Danske Bank recently took a major hit from a money laundering scandal, calling fresh attention to compliance, and risk governance.
An investigation into allegations that the bank’s Estonian branch washed some $7 billion in dirty money from questionable Eastern European customers, some alleged to be involved in drugs, cybertheft, etc., has turned out to be a huge debacle for Danske Bank.
The failure of the bank to prevent money laundering in its Estonian branch has cost some executives who have bailed out, investors who were spooked — and especially, its formerly sterling reputation, with the company now earning the opprobrium of Danes who once saw the bank as one of their nation’s greatest institutions.
One lesson from the Danske Bank story is that even institutions with top anti-money-laundering programs can be exposed to money laundering. Businesses without the substantial resources of a Danske Bank are sitting ducks for even more esoteric scams, like transaction laundering, which occurs when an undisclosed business uses an approved merchant’s payment credentials to process payments for unknown products and services, typically illicit or illegal.

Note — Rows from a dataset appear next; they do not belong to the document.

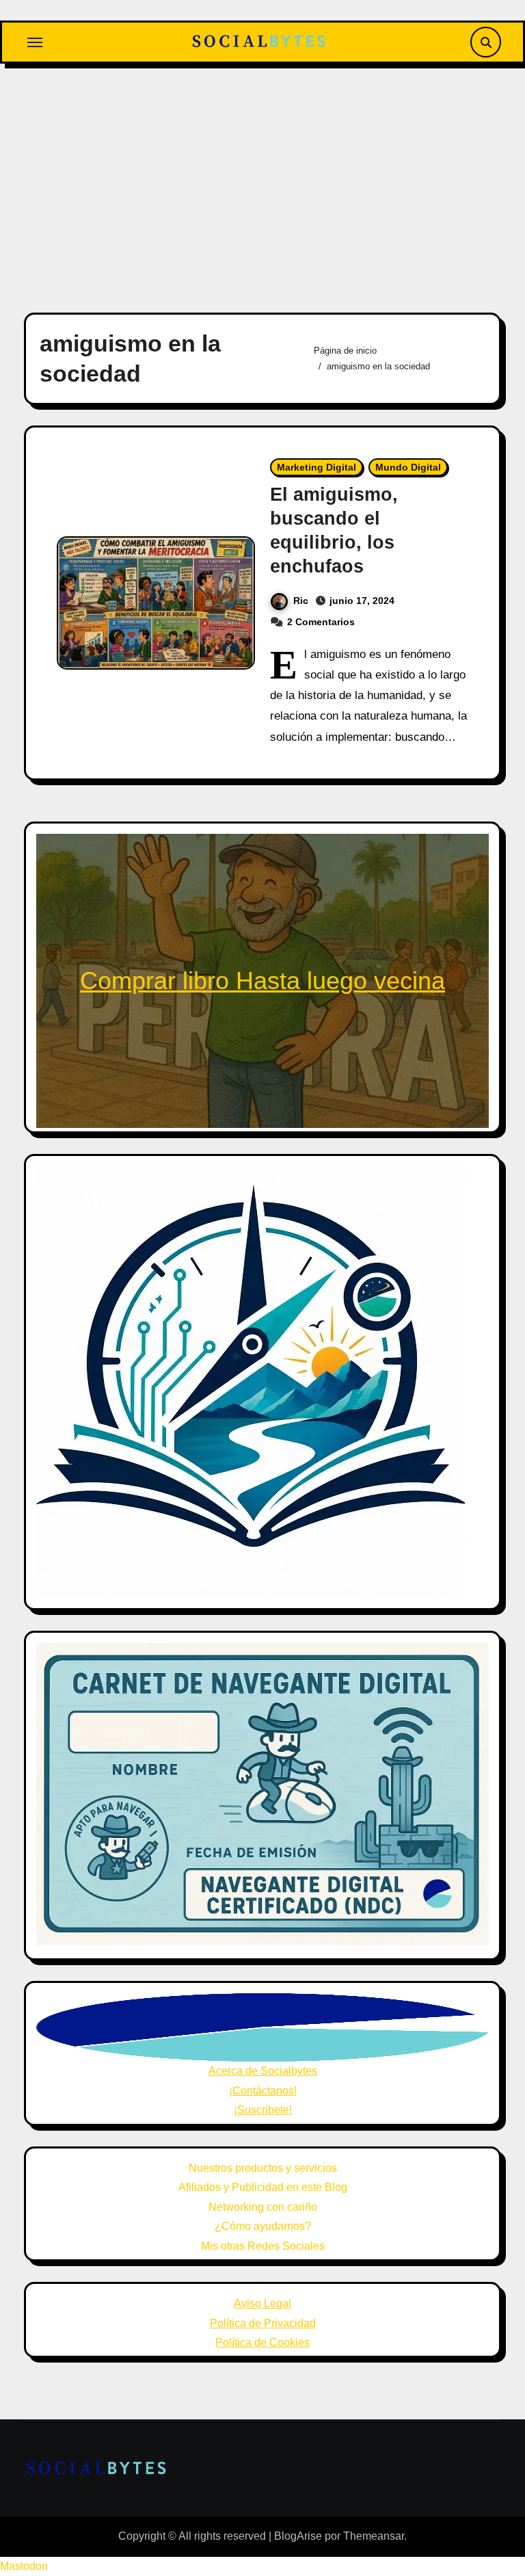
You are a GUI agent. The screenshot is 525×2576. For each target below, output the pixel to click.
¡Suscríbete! (263, 2110)
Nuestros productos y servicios (263, 2168)
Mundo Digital (408, 467)
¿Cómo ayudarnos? (263, 2226)
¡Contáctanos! (263, 2091)
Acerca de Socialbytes (262, 2071)
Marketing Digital (316, 467)
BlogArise (298, 2536)
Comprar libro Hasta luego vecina (262, 981)
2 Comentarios (321, 621)
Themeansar (373, 2536)
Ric (300, 600)
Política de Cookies (262, 2342)
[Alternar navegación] (35, 42)
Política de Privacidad (263, 2323)
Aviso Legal (262, 2303)
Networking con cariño (262, 2207)
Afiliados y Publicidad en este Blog (262, 2187)
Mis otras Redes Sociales (263, 2246)
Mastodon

Danske Bank had oversight systems in place that could indicate money laundering, as required by AML statutes. In this case, the failure of bank employees to follow up on the initial alarms may end up costing the company as much as $670 million. The bank concluded in its own investigation that “it was major deficiencies in controls and governance that made it possible to use Danske Bank’s branch in Estonia for criminal activities such as money laundering.”
Over time, the EU has seen the need create and adhere to clear regulations that apply across borders. Denmark was reprimanded last year in a report by the Financial Action Task Force, an international organization that monitors compliance with global regulations, for its inadequate money laundering efforts. The report specifically cited that Danske had “extensive shortcomings, including no coordinated plans and insufficient resources.”
For most organizations, protection against advanced forms of money laundering such as Transaction Laundering, are likely nonexistent, which means they don’t even know what to look for.
The only way to begin attacking a problem like that is with the incorporation of advanced, automated systems that can detect compliance issues and illegal activity. Then it’s up to businesses to stay updated and follow up on any problems.
And when it comes to harder-to-detect schemes, like transaction laundering, these organizations need the proper tools and technology to detect them before the alarms sound. Digital problems require digital solutions. Maintaining a comprehensive risk management process is the best way to avoid the ire of authorities, customers and investors — and a tremendous loss of reputation.